# Can one want to believe but can't?



## MichaelGao (Aug 19, 2010)

A nonbeliever friend of mine struggles with this. She wants to believe, but is doubtful of the "supernatural" and "miraculous". Genesis stories, resurrection, Jesus being God-man..etc.

In a practical counselling context. 
For such a one, is the only help we can give is to pray?
What advice would you give? 

Also in a theological context what do you think about people who want to believe, yet ending up unable the whole time. Their "desire" to believe...would you classify it as the "rocky ground" in Matt 13. And they just desire to have the "life" of the believers in some way, yet being blind to Christ in his glory.

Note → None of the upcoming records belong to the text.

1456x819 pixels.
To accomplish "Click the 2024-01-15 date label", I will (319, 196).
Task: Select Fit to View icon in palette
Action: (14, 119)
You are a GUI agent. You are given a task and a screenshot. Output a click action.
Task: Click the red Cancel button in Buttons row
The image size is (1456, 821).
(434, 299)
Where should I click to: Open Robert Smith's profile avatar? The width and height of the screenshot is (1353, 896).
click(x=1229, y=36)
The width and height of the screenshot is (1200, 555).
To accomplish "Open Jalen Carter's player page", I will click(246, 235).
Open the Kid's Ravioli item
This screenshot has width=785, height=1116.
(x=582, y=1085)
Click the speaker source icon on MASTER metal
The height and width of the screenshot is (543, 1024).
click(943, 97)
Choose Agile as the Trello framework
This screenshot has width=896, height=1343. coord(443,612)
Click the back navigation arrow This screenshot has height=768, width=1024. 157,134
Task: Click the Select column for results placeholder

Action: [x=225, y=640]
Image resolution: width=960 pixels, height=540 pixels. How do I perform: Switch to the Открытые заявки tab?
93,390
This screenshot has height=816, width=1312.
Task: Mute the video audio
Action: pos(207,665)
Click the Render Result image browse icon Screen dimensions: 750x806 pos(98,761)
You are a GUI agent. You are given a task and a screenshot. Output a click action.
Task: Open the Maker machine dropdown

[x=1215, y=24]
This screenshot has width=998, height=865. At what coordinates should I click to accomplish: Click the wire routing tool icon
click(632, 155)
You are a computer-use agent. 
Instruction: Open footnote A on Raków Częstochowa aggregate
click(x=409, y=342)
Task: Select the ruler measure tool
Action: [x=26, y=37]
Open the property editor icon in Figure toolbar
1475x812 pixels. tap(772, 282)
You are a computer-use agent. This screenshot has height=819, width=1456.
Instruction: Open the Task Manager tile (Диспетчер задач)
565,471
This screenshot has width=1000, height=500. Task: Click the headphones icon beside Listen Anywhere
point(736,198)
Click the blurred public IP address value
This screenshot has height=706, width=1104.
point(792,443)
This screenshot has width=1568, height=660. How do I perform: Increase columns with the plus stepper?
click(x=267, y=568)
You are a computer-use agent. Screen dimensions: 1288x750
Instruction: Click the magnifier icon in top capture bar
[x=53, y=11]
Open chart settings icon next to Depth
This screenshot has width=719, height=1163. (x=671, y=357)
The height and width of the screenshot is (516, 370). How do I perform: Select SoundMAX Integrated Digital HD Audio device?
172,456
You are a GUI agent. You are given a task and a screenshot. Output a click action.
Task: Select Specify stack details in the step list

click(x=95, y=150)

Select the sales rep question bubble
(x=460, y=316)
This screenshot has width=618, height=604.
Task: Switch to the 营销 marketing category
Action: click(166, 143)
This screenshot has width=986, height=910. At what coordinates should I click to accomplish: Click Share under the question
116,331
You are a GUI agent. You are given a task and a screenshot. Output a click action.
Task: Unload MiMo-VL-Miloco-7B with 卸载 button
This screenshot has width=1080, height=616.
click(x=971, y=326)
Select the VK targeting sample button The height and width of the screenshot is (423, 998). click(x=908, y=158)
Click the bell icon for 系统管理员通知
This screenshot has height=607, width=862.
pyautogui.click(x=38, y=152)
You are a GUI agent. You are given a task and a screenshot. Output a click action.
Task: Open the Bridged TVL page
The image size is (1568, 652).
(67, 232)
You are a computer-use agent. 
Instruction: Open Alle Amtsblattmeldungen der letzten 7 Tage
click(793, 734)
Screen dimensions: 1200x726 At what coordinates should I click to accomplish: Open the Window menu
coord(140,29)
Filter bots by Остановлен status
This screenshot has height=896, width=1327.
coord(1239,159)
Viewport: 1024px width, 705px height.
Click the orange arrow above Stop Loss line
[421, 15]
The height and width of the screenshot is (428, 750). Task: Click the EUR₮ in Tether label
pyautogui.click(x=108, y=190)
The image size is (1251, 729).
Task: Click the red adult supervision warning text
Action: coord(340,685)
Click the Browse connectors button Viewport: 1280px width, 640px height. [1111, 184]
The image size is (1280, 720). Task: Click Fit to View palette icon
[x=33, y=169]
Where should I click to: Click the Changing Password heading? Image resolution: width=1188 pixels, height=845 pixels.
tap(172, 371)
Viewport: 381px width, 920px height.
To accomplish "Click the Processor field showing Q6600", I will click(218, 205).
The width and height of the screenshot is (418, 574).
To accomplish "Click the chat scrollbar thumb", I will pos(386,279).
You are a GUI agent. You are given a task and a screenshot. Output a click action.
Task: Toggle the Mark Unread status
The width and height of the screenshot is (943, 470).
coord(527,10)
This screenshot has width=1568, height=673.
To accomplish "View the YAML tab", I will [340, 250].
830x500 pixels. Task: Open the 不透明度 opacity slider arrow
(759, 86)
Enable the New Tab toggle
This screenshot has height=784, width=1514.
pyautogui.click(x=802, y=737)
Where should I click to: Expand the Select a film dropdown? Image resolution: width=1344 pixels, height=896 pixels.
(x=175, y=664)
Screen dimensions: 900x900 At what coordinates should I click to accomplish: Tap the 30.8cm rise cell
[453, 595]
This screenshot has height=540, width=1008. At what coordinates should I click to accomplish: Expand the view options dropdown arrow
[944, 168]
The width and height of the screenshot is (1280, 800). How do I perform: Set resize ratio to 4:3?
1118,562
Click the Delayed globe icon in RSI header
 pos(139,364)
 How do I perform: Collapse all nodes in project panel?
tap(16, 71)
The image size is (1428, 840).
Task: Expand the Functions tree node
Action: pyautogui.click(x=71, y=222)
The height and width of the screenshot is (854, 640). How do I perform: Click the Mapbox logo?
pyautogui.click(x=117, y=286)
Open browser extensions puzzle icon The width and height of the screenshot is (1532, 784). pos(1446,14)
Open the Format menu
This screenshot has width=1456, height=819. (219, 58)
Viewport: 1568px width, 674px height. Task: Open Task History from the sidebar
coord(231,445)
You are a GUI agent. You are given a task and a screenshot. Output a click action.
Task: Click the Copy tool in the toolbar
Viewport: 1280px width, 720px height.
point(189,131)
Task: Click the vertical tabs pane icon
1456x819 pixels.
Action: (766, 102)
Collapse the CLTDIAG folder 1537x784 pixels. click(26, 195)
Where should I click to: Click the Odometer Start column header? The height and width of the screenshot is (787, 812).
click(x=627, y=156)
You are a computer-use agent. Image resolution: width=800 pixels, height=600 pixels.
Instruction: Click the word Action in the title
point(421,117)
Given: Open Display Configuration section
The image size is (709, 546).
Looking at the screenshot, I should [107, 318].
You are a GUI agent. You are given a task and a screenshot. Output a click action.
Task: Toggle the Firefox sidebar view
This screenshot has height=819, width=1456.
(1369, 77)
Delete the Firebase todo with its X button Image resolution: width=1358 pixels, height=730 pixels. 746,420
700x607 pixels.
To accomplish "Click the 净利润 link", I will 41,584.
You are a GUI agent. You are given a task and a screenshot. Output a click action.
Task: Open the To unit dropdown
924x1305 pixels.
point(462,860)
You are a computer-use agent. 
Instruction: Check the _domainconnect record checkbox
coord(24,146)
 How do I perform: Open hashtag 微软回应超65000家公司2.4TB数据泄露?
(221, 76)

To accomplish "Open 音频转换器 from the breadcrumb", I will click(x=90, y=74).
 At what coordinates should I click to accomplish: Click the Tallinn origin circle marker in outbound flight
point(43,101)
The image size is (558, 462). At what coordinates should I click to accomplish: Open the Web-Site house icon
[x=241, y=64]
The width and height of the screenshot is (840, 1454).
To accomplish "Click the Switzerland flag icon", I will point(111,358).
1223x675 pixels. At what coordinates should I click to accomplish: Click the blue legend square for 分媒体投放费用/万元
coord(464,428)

Any individuals you personally knew that went through this stage before conversion? Or still going through.


----------



## Scott1 (Aug 19, 2010)

MichaelGao said:


> A nonbeliever friend of mine struggles with this. She wants to believe, but is doubtful of the "supernatural" and "miraculous". Genesis stories, resurrection, Jesus being God-man..etc.
> 
> In a sense, it is right to pray for (saving) faith, because that at least recognizes that it is a gift of God, not of our own doing (cf Ephesians 2:8,9). The (saving) faith has elements of (_noticia_) awareness _(asensus)_, assent , and transference of reliance (_fiducia_)
> 
> ...


.


----------



## BobVigneault (Aug 19, 2010)

We can take a lesson from the Prodigal Son here.
Lk 15:14 14 And when he had spent everything, a severe famine arose in that country, and he began to be in need.
Lk 15:17 17 “But when he came to himself..."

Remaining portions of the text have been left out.